===== Data records
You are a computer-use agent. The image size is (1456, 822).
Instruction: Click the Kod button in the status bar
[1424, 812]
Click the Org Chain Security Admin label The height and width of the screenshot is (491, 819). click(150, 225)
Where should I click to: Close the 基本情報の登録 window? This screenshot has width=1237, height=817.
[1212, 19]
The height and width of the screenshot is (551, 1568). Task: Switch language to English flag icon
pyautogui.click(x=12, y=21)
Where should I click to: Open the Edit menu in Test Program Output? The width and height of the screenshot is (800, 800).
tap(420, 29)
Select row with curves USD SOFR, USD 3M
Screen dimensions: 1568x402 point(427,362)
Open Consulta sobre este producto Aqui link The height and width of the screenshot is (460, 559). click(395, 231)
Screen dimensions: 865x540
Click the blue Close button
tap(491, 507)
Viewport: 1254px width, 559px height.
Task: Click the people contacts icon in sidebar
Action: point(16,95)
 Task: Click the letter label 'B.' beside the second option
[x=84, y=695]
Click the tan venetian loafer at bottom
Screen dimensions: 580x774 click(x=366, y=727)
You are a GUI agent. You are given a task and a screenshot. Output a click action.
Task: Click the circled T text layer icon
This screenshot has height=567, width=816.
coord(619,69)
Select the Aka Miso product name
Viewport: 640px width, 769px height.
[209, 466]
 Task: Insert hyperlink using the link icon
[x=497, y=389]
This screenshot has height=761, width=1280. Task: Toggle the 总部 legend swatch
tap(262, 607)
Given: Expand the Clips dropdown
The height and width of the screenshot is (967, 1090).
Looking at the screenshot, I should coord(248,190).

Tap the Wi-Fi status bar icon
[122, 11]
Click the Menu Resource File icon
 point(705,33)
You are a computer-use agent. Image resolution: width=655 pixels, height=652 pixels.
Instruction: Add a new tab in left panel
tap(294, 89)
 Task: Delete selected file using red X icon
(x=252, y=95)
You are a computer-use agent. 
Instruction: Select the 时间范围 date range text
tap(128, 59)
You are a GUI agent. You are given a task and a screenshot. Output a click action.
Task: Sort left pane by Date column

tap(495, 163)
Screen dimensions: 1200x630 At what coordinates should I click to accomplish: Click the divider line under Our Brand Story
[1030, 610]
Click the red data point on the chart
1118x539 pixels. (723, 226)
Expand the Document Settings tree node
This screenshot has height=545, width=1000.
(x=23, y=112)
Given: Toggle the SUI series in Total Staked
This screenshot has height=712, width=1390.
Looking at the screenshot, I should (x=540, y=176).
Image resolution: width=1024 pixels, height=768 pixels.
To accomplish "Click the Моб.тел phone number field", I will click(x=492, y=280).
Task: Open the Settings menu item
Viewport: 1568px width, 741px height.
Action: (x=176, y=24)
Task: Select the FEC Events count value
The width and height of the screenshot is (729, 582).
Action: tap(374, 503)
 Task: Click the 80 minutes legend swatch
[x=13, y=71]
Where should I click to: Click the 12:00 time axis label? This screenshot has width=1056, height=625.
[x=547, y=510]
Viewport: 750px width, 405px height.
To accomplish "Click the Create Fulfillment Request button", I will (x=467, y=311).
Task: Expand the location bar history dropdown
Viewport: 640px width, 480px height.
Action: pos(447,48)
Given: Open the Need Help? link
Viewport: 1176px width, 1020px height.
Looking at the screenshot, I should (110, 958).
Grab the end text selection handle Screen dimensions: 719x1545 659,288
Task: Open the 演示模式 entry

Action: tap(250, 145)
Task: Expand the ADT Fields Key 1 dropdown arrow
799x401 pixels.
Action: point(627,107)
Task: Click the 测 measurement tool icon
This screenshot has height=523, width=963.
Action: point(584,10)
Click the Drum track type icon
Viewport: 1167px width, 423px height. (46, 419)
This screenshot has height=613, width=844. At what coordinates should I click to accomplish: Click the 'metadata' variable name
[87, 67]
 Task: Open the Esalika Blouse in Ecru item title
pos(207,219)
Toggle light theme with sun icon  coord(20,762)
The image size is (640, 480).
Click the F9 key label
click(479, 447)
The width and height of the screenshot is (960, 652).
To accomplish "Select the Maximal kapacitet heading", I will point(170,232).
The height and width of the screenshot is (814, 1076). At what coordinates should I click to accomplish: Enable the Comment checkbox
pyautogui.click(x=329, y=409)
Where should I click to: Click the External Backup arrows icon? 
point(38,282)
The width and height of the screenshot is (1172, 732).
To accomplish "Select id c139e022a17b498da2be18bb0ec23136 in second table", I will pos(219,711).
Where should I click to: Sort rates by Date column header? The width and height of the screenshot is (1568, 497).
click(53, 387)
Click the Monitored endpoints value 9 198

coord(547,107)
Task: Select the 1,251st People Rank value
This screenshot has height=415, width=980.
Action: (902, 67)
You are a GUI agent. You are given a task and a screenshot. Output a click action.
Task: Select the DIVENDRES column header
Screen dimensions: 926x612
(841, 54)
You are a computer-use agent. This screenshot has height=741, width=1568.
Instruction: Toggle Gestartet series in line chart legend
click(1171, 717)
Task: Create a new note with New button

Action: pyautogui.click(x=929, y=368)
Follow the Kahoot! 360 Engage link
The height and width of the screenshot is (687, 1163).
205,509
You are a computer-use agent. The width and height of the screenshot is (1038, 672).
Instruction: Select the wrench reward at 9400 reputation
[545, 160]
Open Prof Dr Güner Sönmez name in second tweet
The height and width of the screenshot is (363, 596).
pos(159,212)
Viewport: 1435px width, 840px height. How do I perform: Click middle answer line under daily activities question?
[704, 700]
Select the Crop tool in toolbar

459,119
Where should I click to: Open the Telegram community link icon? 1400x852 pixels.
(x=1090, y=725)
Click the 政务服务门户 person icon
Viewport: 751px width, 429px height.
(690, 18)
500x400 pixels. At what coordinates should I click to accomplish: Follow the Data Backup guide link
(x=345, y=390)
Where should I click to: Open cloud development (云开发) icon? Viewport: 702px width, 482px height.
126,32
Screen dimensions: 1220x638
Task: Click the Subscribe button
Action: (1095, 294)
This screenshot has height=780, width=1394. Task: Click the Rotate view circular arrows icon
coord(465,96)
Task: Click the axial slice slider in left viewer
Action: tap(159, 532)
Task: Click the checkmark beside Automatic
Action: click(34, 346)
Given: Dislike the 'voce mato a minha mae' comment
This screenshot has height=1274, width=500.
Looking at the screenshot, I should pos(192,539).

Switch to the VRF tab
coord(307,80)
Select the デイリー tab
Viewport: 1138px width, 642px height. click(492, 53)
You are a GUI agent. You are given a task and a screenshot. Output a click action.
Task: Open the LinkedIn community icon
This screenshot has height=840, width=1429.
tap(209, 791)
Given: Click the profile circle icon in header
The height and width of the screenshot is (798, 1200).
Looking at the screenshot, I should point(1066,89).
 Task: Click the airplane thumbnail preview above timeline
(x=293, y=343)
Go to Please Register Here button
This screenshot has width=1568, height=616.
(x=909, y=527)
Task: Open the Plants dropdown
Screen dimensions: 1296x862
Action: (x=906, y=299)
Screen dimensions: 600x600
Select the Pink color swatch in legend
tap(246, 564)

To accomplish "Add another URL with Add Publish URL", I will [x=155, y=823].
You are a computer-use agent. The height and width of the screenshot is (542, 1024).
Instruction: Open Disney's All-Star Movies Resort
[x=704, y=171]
==========
## Activity
Starting at the line that contains "This screenshot has height=780, width=1394.", retype every line through the end of the records exactly, and nothing else.

## Result
This screenshot has height=780, width=1394. Task: Click the Rotate view circular arrows icon
coord(465,96)
Task: Click the axial slice slider in left viewer
Action: tap(159, 532)
Task: Click the checkmark beside Automatic
Action: click(34, 346)
Given: Dislike the 'voce mato a minha mae' comment
This screenshot has height=1274, width=500.
Looking at the screenshot, I should pos(192,539).

Switch to the VRF tab
coord(307,80)
Select the デイリー tab
Viewport: 1138px width, 642px height. click(492, 53)
You are a GUI agent. You are given a task and a screenshot. Output a click action.
Task: Open the LinkedIn community icon
This screenshot has height=840, width=1429.
tap(209, 791)
Given: Click the profile circle icon in header
The height and width of the screenshot is (798, 1200).
Looking at the screenshot, I should point(1066,89).
 Task: Click the airplane thumbnail preview above timeline
(x=293, y=343)
Go to Please Register Here button
This screenshot has width=1568, height=616.
(x=909, y=527)
Task: Open the Plants dropdown
Screen dimensions: 1296x862
Action: (x=906, y=299)
Screen dimensions: 600x600
Select the Pink color swatch in legend
tap(246, 564)

To accomplish "Add another URL with Add Publish URL", I will [x=155, y=823].
You are a computer-use agent. The height and width of the screenshot is (542, 1024).
Instruction: Open Disney's All-Star Movies Resort
[x=704, y=171]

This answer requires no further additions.